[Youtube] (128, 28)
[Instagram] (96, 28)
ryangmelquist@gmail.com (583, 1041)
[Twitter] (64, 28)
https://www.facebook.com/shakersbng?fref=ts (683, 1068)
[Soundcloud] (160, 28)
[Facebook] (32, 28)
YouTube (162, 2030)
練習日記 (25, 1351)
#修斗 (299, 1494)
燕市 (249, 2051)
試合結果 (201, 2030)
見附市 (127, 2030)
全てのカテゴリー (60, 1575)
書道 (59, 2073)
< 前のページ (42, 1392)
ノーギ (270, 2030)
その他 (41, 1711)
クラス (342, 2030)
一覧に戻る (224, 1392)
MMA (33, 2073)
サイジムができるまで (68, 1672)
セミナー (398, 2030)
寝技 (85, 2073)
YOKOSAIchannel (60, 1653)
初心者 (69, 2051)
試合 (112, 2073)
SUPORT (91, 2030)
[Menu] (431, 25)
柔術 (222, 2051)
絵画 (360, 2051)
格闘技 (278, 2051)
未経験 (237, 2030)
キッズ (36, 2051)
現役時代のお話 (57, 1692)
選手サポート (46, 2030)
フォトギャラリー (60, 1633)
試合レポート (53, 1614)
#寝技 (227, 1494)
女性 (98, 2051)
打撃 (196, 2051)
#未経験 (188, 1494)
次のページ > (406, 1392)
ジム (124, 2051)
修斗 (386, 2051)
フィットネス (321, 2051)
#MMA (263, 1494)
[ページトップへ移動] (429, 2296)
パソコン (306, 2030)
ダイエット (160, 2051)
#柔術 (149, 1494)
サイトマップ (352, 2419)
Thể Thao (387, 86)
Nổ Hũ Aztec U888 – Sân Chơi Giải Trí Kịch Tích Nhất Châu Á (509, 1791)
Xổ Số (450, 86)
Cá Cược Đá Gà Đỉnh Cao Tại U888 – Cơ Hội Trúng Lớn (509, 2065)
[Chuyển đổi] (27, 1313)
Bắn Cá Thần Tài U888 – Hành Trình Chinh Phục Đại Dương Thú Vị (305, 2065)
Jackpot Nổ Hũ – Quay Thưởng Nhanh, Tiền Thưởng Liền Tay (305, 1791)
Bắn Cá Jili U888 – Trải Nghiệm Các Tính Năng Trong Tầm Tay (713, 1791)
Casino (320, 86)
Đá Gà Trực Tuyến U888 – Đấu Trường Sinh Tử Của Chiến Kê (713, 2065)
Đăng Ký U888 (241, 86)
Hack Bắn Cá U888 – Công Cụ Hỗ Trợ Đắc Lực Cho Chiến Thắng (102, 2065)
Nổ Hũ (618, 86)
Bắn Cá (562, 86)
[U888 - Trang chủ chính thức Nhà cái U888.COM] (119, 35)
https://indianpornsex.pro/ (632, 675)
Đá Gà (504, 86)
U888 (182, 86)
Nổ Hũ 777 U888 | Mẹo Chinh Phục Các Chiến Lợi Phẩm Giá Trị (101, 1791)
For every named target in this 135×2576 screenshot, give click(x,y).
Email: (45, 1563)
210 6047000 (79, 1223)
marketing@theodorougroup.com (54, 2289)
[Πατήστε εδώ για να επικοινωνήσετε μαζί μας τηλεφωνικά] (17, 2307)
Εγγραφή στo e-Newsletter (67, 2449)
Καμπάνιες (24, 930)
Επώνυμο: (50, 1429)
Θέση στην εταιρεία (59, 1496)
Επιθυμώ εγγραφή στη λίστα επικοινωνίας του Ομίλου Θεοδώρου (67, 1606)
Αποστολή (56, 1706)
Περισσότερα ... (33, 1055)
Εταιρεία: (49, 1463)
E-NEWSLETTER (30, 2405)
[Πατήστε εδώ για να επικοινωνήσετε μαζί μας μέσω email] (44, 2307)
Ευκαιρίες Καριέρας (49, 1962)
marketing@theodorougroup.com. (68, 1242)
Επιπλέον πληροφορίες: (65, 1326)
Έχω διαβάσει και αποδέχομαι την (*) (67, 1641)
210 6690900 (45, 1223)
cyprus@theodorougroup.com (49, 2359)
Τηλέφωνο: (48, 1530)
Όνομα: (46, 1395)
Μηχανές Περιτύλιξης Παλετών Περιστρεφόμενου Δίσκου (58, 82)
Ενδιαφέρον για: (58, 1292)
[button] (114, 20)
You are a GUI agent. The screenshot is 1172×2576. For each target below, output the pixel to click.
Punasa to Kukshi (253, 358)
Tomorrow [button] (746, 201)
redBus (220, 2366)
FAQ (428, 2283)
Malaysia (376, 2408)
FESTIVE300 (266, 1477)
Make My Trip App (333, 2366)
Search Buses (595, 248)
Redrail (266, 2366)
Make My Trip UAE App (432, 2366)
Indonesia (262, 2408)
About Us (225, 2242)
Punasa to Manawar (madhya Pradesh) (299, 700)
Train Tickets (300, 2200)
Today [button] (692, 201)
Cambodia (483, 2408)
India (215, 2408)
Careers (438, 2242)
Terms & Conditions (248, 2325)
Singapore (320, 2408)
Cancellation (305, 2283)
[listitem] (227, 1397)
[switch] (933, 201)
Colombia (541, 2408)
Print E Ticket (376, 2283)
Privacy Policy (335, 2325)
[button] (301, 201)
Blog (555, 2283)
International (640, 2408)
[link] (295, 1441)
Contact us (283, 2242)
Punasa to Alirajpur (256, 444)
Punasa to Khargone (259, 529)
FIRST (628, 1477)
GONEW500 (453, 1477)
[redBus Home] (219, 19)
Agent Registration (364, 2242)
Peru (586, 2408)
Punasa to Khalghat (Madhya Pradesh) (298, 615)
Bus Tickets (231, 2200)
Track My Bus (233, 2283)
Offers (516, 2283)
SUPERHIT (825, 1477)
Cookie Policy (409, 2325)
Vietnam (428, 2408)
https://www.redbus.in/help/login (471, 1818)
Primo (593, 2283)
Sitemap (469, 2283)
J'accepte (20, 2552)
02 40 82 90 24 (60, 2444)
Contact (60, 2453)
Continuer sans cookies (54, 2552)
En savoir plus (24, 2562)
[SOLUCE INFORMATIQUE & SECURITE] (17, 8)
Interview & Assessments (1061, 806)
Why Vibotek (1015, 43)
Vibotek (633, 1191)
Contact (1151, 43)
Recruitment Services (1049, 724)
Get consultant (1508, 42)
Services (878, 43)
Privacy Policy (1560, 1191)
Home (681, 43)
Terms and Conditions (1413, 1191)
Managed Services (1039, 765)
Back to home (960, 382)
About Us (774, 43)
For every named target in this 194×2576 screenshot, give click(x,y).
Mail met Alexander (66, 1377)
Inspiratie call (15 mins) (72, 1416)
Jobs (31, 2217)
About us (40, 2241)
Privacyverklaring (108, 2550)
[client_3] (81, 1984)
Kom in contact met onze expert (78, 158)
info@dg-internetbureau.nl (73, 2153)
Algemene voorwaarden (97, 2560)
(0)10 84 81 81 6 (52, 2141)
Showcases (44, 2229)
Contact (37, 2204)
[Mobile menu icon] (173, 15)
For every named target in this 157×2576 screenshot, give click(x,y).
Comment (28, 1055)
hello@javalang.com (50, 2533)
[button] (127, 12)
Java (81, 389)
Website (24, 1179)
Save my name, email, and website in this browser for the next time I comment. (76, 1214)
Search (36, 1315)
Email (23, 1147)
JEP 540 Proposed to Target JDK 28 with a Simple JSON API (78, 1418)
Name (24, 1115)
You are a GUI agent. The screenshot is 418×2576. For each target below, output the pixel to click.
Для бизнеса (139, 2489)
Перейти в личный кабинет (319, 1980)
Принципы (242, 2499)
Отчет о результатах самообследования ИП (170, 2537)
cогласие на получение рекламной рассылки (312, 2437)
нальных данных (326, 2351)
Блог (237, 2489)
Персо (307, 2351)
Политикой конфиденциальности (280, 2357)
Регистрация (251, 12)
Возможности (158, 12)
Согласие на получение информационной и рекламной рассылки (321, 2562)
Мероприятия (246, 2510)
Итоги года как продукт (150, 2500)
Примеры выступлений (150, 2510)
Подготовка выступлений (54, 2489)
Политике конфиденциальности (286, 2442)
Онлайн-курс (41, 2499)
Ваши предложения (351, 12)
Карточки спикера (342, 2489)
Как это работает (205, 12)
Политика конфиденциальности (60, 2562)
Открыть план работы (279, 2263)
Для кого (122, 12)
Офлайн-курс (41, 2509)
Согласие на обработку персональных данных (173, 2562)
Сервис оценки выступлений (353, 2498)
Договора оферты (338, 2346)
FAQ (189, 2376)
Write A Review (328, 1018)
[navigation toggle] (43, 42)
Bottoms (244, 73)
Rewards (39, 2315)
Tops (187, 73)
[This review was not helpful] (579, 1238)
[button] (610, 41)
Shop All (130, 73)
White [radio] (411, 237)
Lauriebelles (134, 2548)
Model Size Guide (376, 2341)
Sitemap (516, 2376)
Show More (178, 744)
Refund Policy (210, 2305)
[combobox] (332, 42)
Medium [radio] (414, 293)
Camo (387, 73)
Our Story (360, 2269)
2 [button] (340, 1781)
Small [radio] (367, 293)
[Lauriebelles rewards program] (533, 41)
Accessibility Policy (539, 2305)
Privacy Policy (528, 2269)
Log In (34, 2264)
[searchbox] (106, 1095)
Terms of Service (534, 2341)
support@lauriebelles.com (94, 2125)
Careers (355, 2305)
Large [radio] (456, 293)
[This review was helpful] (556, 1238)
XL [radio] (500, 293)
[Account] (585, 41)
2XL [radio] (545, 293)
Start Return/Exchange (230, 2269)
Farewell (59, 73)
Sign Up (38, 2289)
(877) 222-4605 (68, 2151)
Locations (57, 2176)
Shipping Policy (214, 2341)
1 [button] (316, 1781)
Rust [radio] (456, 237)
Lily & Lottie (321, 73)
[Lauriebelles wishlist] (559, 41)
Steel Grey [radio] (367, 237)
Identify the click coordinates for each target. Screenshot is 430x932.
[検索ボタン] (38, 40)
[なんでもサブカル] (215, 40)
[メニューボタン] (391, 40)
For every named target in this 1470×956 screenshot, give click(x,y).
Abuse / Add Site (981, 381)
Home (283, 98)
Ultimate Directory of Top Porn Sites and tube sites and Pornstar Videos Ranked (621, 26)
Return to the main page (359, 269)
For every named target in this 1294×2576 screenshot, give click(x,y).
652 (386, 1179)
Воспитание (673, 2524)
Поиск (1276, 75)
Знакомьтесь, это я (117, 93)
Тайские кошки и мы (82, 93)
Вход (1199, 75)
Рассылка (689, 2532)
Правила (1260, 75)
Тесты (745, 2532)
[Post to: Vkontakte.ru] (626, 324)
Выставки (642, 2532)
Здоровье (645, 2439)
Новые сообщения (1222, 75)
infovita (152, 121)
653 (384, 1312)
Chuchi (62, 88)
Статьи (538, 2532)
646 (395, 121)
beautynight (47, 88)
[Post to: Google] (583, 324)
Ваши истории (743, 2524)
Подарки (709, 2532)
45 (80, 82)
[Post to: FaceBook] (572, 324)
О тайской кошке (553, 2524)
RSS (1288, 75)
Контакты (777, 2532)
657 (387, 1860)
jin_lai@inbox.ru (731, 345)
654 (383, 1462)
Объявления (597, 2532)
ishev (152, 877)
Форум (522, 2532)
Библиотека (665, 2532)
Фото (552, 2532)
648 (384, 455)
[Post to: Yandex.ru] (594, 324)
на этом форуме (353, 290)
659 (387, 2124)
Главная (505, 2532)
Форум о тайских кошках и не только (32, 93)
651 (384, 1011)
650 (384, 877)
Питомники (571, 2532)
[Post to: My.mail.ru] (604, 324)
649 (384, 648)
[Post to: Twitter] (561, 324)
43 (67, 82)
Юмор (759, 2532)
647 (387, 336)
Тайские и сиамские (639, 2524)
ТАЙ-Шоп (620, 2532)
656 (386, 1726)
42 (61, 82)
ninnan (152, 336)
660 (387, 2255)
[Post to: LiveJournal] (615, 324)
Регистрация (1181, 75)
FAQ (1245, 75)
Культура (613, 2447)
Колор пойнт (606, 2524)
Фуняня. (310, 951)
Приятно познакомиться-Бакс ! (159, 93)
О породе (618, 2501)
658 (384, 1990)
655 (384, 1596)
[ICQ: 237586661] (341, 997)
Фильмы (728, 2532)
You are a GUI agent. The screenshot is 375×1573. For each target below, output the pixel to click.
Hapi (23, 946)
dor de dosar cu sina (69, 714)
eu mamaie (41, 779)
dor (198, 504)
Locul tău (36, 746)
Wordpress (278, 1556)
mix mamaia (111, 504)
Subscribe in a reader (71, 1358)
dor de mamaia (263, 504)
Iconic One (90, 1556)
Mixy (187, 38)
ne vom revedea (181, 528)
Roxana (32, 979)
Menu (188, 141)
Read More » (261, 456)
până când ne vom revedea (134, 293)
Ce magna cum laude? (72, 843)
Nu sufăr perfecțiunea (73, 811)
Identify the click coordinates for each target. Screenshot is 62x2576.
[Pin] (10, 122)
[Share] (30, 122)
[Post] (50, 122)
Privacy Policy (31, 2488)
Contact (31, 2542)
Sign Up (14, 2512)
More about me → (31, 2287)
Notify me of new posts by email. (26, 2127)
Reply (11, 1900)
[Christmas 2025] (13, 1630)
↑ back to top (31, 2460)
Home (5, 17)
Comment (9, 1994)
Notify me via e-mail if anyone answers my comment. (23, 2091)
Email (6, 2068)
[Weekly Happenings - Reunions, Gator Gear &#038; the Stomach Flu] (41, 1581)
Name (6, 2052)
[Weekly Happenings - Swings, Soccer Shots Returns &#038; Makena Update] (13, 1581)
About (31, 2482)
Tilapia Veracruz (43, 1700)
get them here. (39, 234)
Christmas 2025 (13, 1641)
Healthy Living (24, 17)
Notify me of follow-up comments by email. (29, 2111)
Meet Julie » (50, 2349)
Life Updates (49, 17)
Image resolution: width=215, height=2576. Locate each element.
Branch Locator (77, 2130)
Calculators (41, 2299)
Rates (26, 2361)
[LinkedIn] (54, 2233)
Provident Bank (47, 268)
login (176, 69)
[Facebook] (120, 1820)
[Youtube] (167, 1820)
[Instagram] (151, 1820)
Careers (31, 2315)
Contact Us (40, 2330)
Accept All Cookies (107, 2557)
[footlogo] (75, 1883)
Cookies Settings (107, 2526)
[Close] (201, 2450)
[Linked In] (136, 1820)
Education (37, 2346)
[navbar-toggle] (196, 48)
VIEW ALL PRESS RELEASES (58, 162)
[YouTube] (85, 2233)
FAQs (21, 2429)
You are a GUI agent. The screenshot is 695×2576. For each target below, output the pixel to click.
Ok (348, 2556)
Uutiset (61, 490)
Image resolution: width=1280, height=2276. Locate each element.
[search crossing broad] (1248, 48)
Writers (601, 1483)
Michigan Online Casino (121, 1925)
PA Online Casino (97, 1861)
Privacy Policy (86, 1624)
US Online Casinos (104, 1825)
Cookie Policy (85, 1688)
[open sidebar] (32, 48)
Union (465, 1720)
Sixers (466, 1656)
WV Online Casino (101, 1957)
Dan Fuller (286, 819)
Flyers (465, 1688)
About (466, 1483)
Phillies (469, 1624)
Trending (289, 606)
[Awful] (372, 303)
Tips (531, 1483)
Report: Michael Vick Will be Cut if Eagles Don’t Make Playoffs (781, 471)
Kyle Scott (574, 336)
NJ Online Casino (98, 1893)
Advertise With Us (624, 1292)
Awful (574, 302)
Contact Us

→ DIRECTIONS
Find every line in the records that holds the word "resolution", then state the count alone.

→ RESULT FOR THIS TASK
2